Why are some commercials awful, and others make you want to reach for your wallet?

If you are in the business of selling things, you’ve got to have someone to talk to, someone who might buy your product or service. Now sometimes that is just about getting your product in the right store, or maybe it is all by word of mouth.

But if you need to advertise, you are in the business of marketing and that is about making people WANT what you got.

How do you do that?

There’s an old advertising saying: Don’t sell the steak, sell the sizzle. You have to stir people’s emotions. Your marketing has to be alive, it has to talk to the potential buyer. In short, it’s got to have that swing.

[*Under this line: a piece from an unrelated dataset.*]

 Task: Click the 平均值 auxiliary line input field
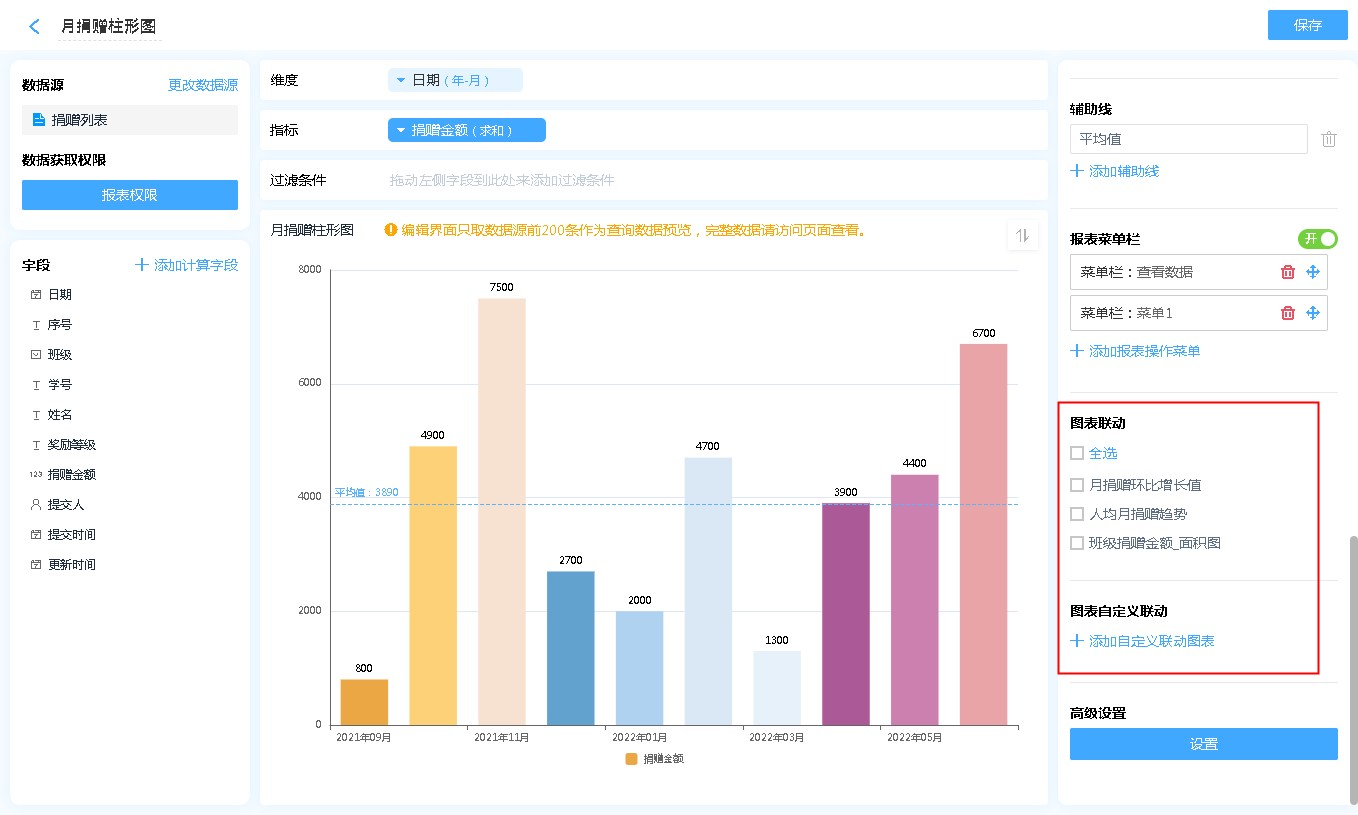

People don’t buy because of carefully explained reasons. Not really. Sure, you need to give them the facts and figures. These back up the emotional appeal and help people decide and justify why they WANT to buy that particular product or service.

You see those beautiful commercials with cars skidding across a rain-slicked desert at 120 miles per hour. What does this have to do with Joe Smith, stuck in stop-and-go traffic on the way to work in the morning? Nothing. But they sure make you want to get behind the wheel, don’t they?

So, how do you strike that cord? First, you’ve got to be able to put yourself in the shoes of the prospective buyer. If you can understand your prospective buyer, you can imagine what would appeal to him and put that in words and pictures.

Claude C. Hopkins, one of the pioneers of modern advertising, made his living writing copy for ads to the general public. He wrote that he could sell them because he was one – working from age 10 at jobs such as selling newspapers, farm worker and clerk. By 1907, at age 41 he was making $185,000 a year writing ad copy.

Here are some things he said:

“The purpose of a headline is to pick out people you can interest.”

“Curiosity is one of the strongest human incentives.”

“Remember the people you address are selfish, as we all are.”

“Picture what others wish to be, not what they may be now.”

The moral of the story: to create a successful ad that will resonate with your audience and make them want to buy what you’re selling, you have to understand what makes them tick. Put yourself in their shoes, and tell them what they want to hear.